Andres Acebo Jersey City

New Jersey City University has promoted its executive vice president, 37-year-old Andres Acebo, to interim president, its third leader in less than one year and the youngest person ever to preside over a public university in New Jersey, according to a campus spokesman. Appointed by NJCU’s board to a two-year term, Acebo assumes the presidency today. The university is in dire monetary straits.

Sue Henderson stepped down as NJCU president in June 2022 after the board declared a financial emergency. In her place the board named then vice president and chief strategy officer Jason Kroll acting president. During Kroll’s tenure, the board took steps to reduce payroll, phase out some academic departments, and pause on-campus expansion in the wake of a $23 million structural deficit.

Acebo, whose father was a farmer in Cuba before emigrating to the U.S., will be working with NJCU stakeholders not only to “right-size” the university but also to maintain a safe and secure academic environment.

With students returning to campus from winter break this week, NJCU has advised them that the Science Building repairs are complete while the Visual Arts Building is under maintenance for two more weeks. The latter will require students scheduled for classes there to move to other facilities or to online learning. 

In recognition of whittling down its deficit to $13 million, Fitch credit rating agency removed NJCU from its Rating Watch Negative status in favor of a BB+ issuer default rating for the university’s $136 million of outstanding New Jersey Educational Facilities Authority bonds, qualified by a “Negative Rating Outlook.”

Fitch based its revised rating on “the potential for stable or increased levels of state support while NJCU’s new management team overhauls its operations towards long-term structural balance.” But, at the same time, Fitch cautioned that NJCU has a lot of formidable obstacles to overcome before its rating can substantially improve.

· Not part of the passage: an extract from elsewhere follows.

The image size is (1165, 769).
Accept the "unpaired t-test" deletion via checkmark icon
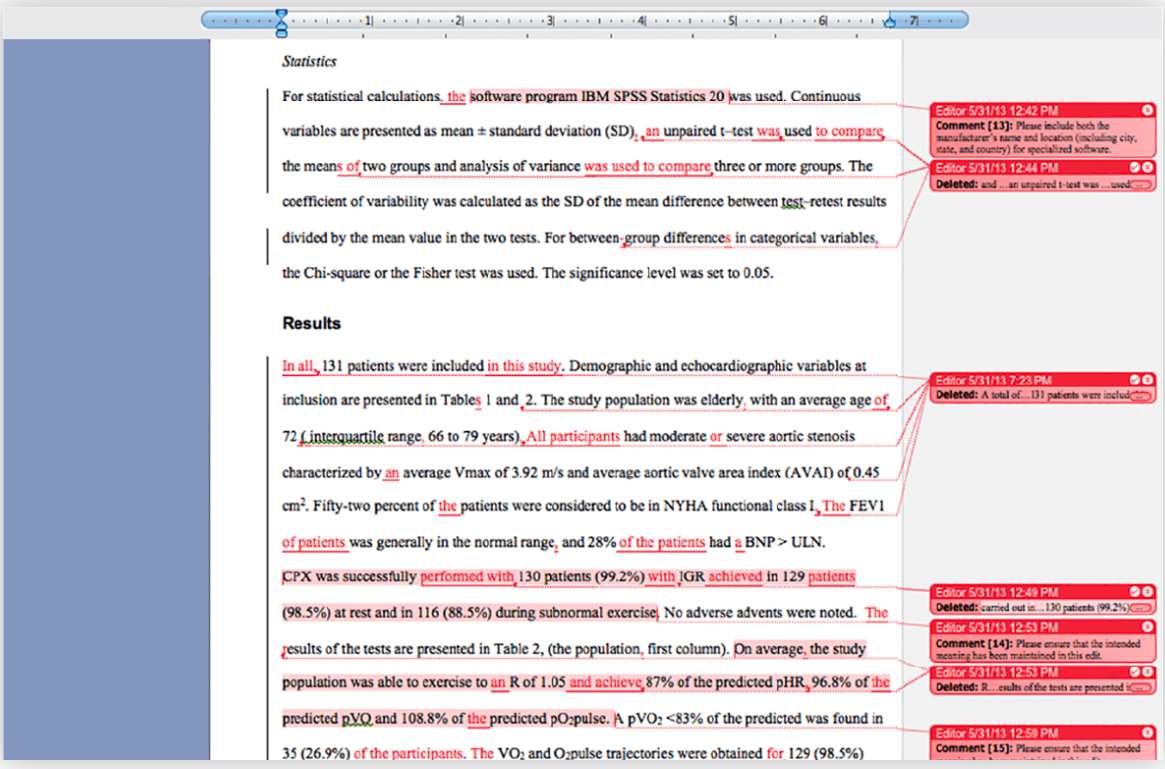[1135, 167]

Between Fall 2017 and Fall 2022, NJCU enrollment fell by more than 20 percent, from around 8,300 to about 6,500, causing net student revenue to drop about 14 percent over the same period, Fitch noted. A three-percent tuition increase to $14,000 imposed in the fall of 2022 may help in the short term, but to ensure future growth in its undergraduate population, NJCU will have to overcome “losses in new transfer enrollment and retention among continuing students,” said the agency. 

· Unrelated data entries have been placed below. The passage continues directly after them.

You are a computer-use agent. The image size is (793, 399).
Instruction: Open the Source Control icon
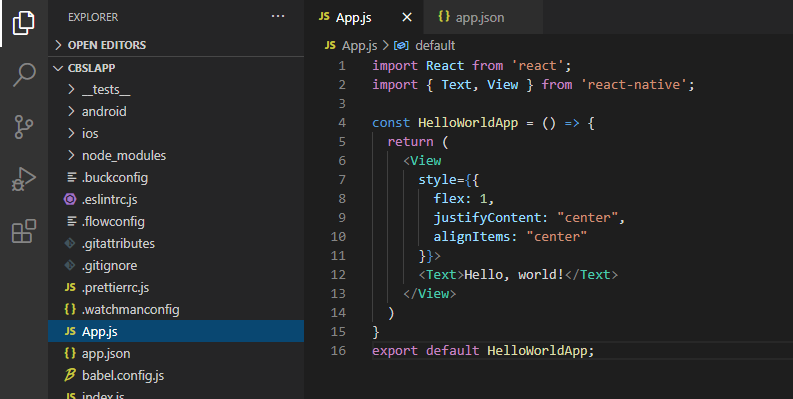(23, 127)
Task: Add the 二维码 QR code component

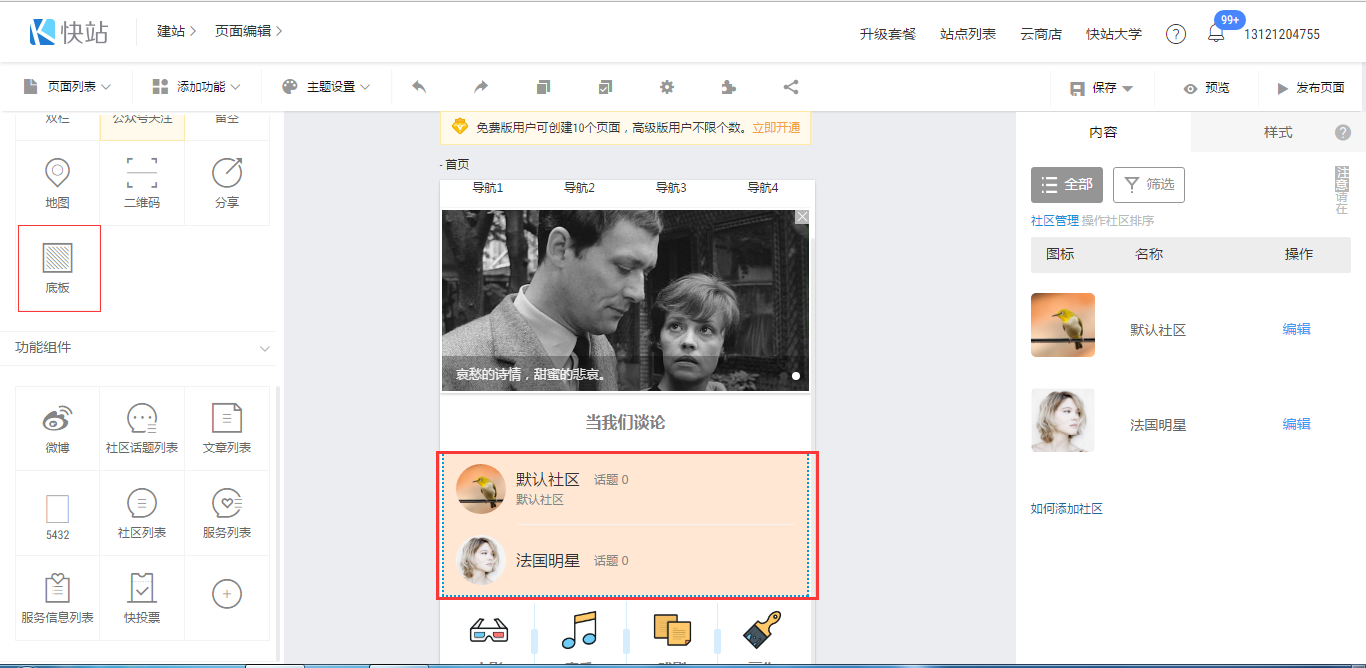Action: [x=142, y=182]
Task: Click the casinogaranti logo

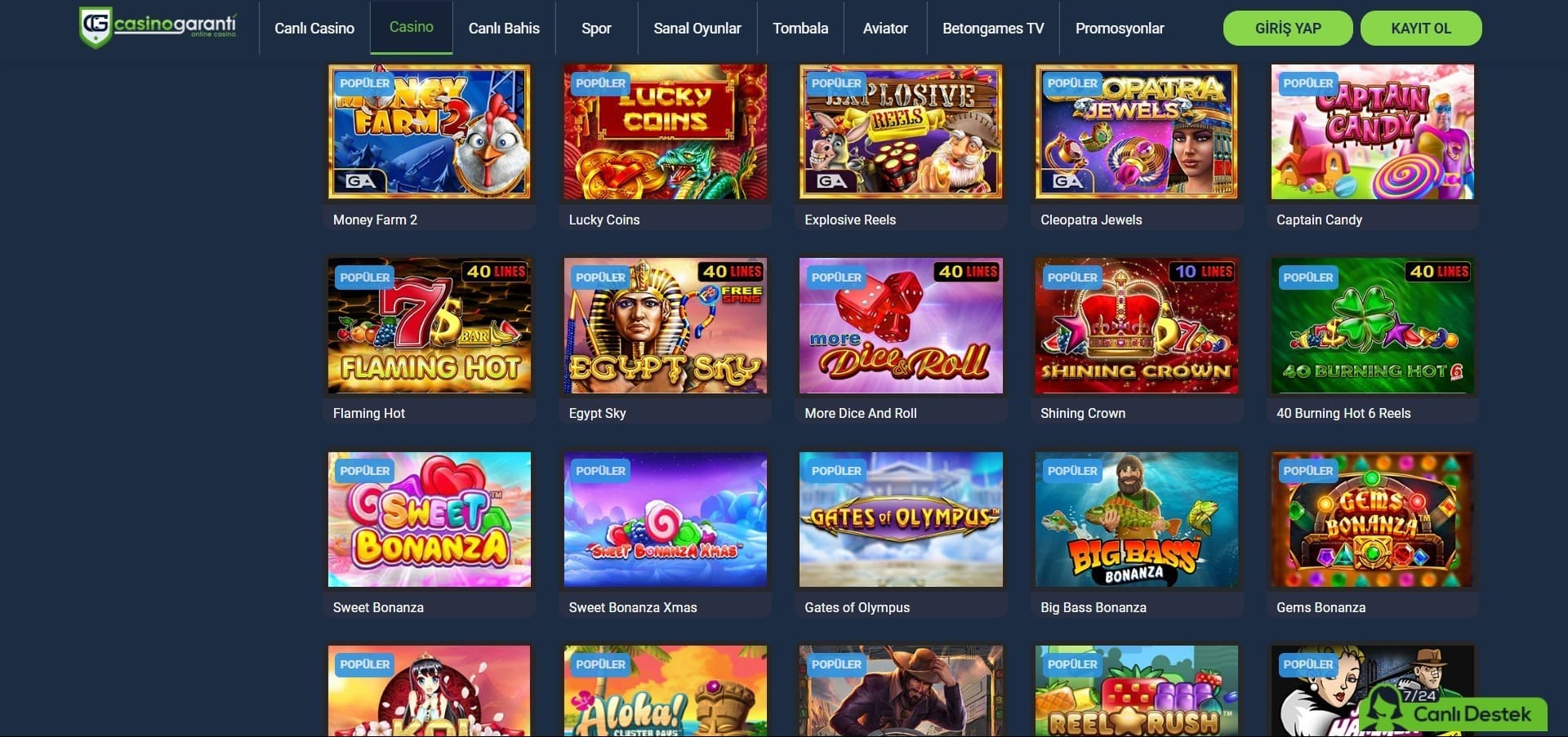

Securing those goals is likely be a daunting prospect, Fitch said, given that experts predicted that New Jersey would experience a nine-percent decline in the number of high school graduates between 2018 and 2028, a percentage “twice the drop anticipated for the nation.” 

Other red flags that Fitch said prompted its Negative Outlook included the fact that NJCU’s $13 million in remaining federal stimulus funds “will be exhausted during fiscal 2023” and possible continued fallout from “debt, lease, and pension liabilities” and from “sizeable, visible and critical capital needs.”

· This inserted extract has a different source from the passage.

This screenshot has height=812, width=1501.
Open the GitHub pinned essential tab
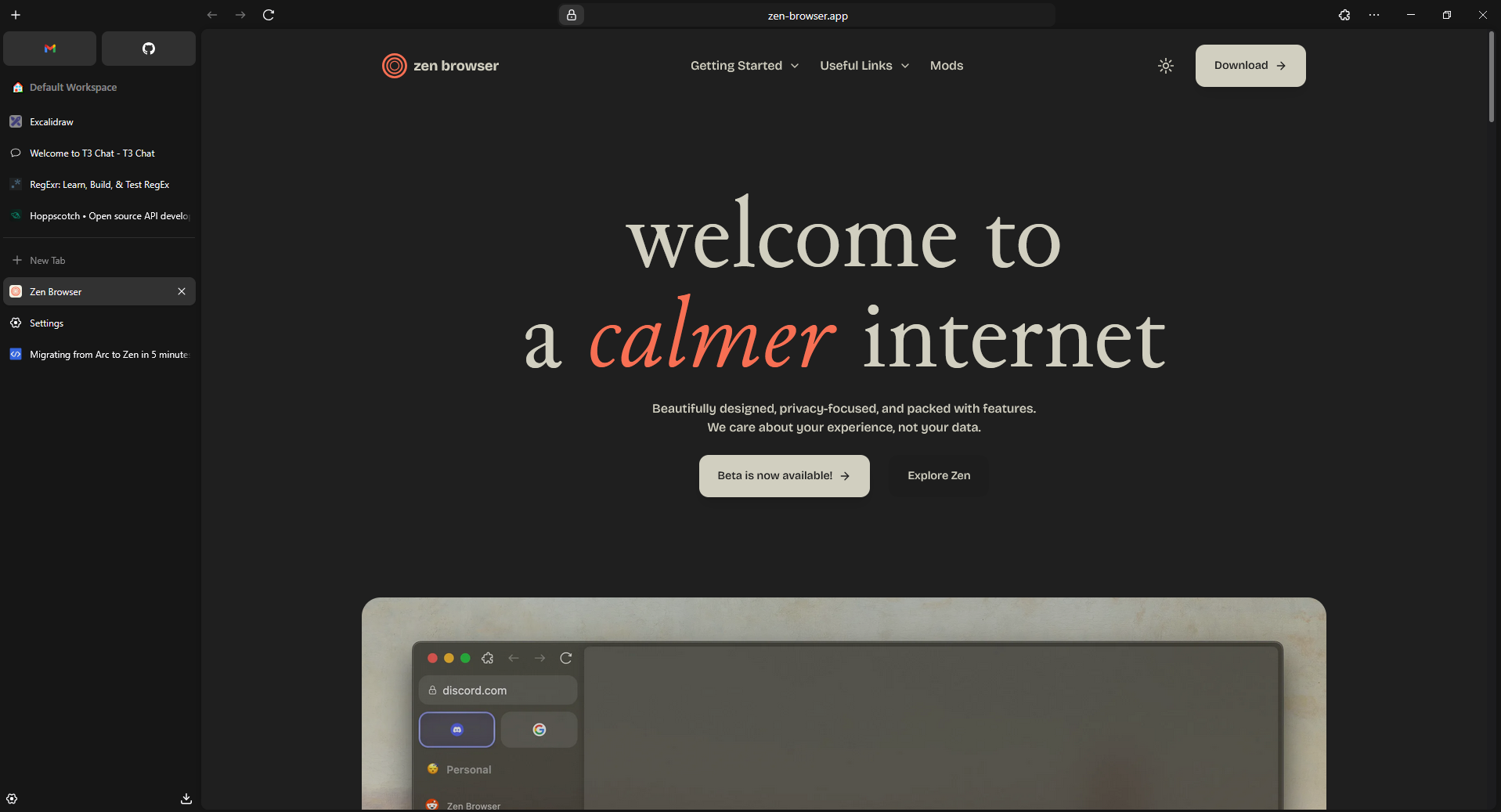point(149,49)

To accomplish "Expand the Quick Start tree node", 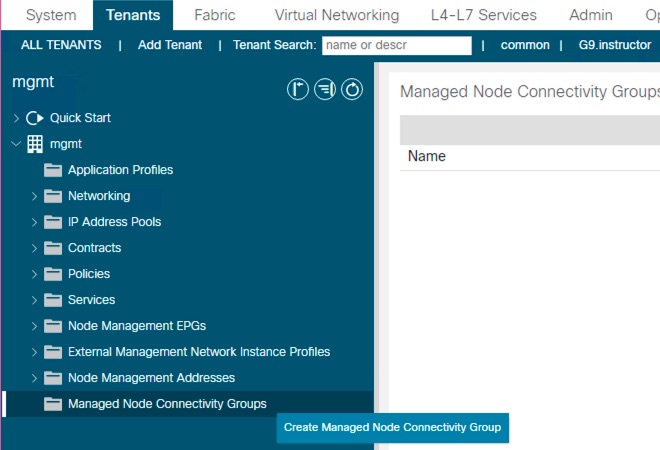I will coord(16,118).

Fitch cited NJCU expansion projects, including a Fort Monmouth campus opened in August 2021 offering classes in nursing and cybersecurity (where enrollment hasn’t met projections), a leased business school campus in downtown Jersey City, a campus-based performing arts center, and expanded student housing as areas of fiscal concern.

“To the extent that these projects underperform expectations,” Fitch said, “net costs accrue to the university,” such as $2.2 million in operational subsidies paid to the West Campus student housing project in fiscal 2022 from federal stimulus funds. NJCU has retained a realty firm to find “potential partners” for the Fort Monmouth campus and is said to be considering selling the campus housing project.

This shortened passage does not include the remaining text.